Senza fiato a Taipei

Prima di partire per una destinazione nuova non ho l'abitudine di documentarmi.

Non per pigrizia, ma perché preferisco affrontare un luogo nuovo come un pittore affronta una tela bianca, senza aver assorbito i giudizi e le considerazioni altrui, lasciandomi trascinare a ruota libera da quello che vado scoprendo. Così è stato per Taipei, la capitale di Taiwan.

Come tutti, conoscevo la storia più recente dell'isola che i portoghesi avevano chiamato l'Ilha Formosa, e mi sono bastati pochi giorni per ambientarmi nella capitale e fare delle belle e inattese scoperte.
La prima è stata che, a differenza di altre capitali asiatiche, Taipei è una miniatura con poco più di due milioni e mezzo di abitanti. Infatti non ha quella fitta giungla di grattacieli che caratterizza metropoli come Shanghai o Tokyo.

Taipei, di grattacieli nel vero senso della parola, ne ha solo uno, la Torre 101, attualmente il terzo edificio più alto al mondo. Per il resto è una città con una configurazione urbanistica in stile decumano romano con strade larghe, edifici a misura d'uomo e un ritmo di vita che non spaventa.

Poi ho scoperto un'altra particolarità che differenzia Taipei dalle altre grandi città asiatiche. L'estrema gentilezza e il calore della gente. Non che altri popoli asiatici non siano cordiali, ma i taiwanesi sono oltremodo aperti e amichevoli.

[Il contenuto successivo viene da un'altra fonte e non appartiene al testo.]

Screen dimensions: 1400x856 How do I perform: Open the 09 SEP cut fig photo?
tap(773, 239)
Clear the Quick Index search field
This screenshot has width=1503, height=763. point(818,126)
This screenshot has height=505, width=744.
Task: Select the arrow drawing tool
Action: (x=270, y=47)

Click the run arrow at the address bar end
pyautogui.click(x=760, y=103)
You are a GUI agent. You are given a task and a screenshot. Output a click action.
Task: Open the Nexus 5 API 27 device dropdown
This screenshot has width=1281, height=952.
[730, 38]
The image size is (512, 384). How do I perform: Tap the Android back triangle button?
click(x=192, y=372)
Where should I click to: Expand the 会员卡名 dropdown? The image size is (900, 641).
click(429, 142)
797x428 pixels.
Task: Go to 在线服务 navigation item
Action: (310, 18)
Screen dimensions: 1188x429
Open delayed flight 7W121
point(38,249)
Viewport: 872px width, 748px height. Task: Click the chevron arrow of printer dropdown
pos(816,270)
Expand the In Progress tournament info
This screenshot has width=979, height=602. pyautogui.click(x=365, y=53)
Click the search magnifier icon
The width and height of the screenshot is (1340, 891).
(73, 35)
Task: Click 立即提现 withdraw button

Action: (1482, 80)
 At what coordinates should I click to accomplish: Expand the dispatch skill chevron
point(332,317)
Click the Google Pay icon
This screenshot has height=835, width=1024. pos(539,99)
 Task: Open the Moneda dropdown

Non solo chi accoglie e accompagna i turisti, ma anche la gente per strada, sempre pronti con un sorriso e, all'occorrenza, un aiuto. Come quando ho preso un autobus per andare al mercato notturno di Shilin e ho scoperto che servivano delle monete per comprare il biglietto dal distributore automatico, e alcuni passeggeri, visto il mio imbarazzo, hanno insistito per darmi i soldi spicci che servivano e anche spiegazioni su dove scendere e cosa comprare al mercato. Con tanto garbo e tanti sorrisi.

E ho scoperto il Museo Nazionale del Palazzo, un depositario dell'arte raccolta nei secoli dagli imperatori cinesi. In tutto oltre 650mila antichi manufatti e opere d'arte portati dai nazionalisti 65 anni fa, e che ora vengono esposti a rotazione nelle sale.

E ho avuto la fortuna di poter ammirare un portavivande a tre piani realizzato per l'imperatore da una famiglia di artigiani. Tre generazioni - passando da padre in figlio e ancora in figlio ­ di maestri incisori hanno lavorato 60 anni per trasformare una grande zanna d'avorio in un delicatissimo merletto con scene e simboli cari agli imperatori.
Un capolavoro di una bellezza tale da togliere il fiato.